Give again, exactly as written, the lines of the records below from the line with "You are a computer-use agent. This" to the line with "Click the Due Date input field". Both end lines count; pictures do not.

[Extracted records]
%%

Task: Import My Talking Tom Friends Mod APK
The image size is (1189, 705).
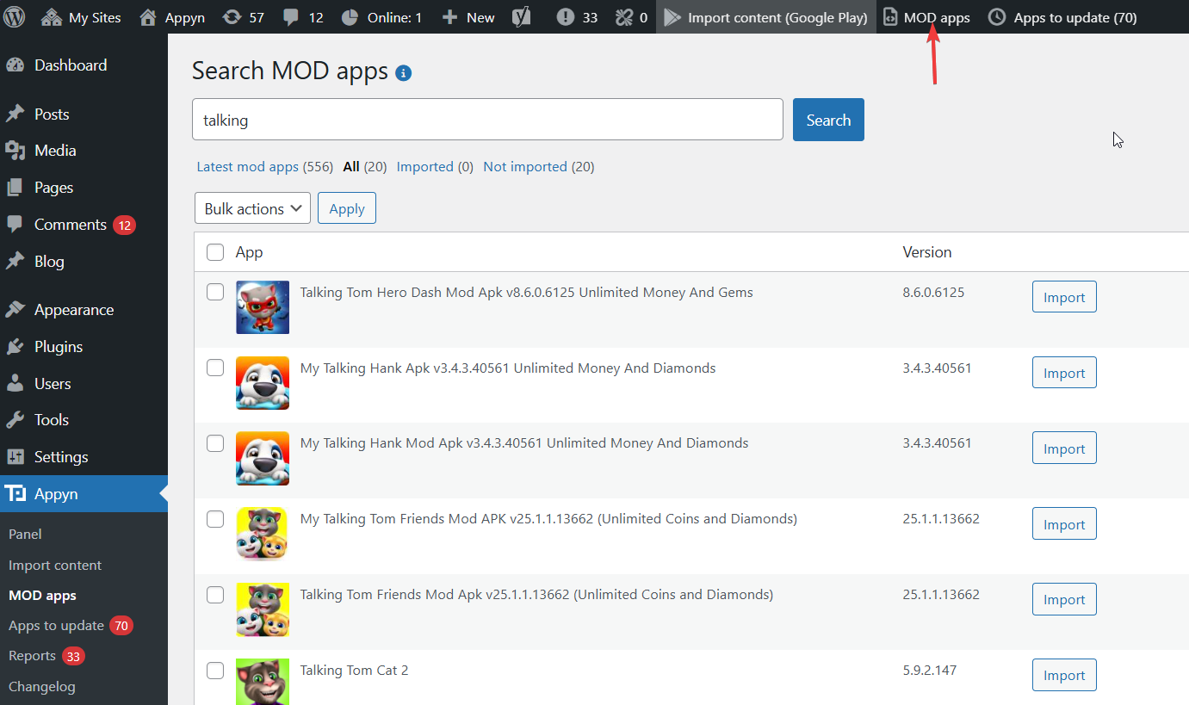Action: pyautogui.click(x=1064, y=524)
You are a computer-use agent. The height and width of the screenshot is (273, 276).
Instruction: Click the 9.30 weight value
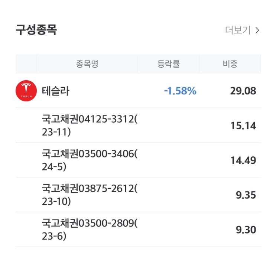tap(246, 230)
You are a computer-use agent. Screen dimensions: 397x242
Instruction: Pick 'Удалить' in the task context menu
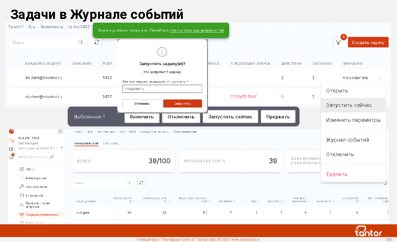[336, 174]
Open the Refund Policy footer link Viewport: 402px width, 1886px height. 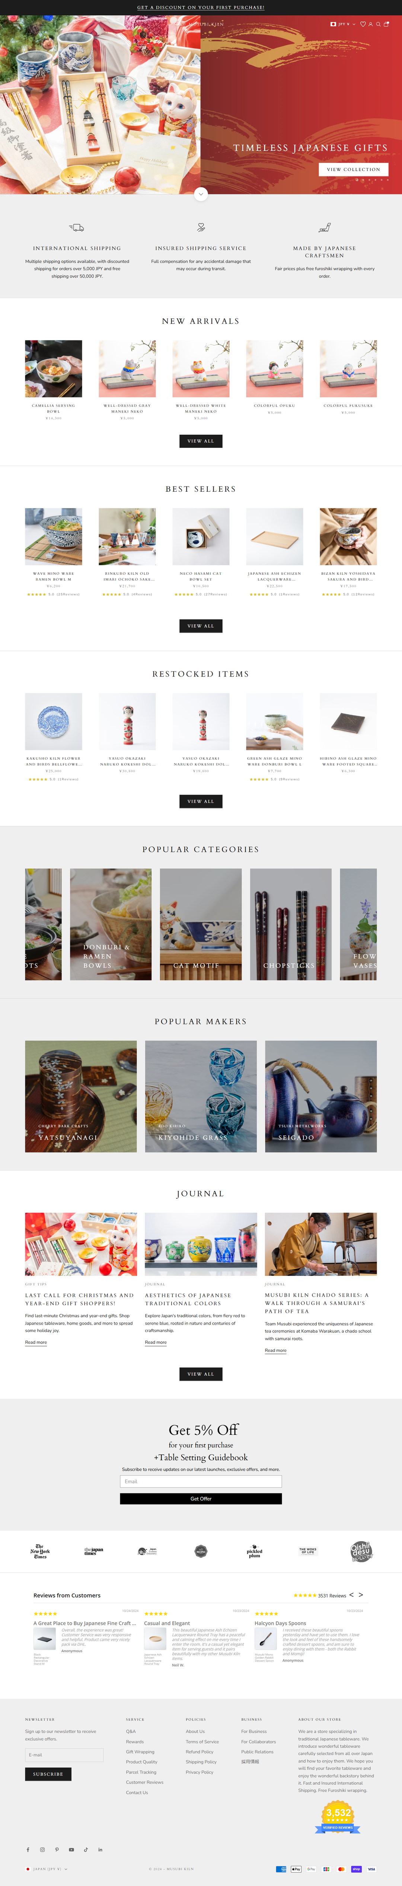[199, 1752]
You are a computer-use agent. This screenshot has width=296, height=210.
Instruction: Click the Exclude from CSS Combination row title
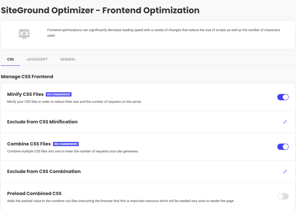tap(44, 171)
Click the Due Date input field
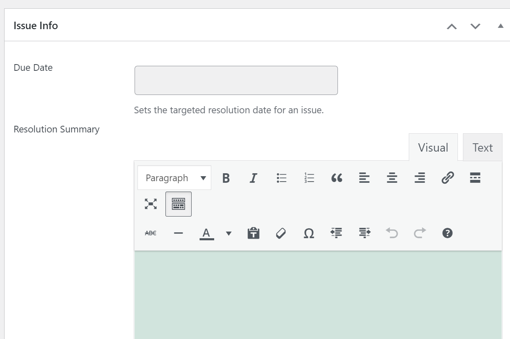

%%
%%

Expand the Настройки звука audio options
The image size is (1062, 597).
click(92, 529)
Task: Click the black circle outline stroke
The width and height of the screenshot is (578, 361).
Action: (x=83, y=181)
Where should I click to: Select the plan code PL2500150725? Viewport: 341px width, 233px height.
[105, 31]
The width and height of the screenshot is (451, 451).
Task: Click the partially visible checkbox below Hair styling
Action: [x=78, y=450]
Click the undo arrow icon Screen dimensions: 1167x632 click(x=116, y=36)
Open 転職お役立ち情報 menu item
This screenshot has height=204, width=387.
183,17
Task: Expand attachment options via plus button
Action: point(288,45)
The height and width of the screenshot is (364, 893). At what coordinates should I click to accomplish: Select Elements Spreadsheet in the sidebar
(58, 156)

%%

### OUTPUT FOR THIS TASK
You are a computer-use agent. This screenshot has width=296, height=210.
Instruction: Click the Exclude from CSS Combination row title
tap(44, 171)
Click the Due Date input field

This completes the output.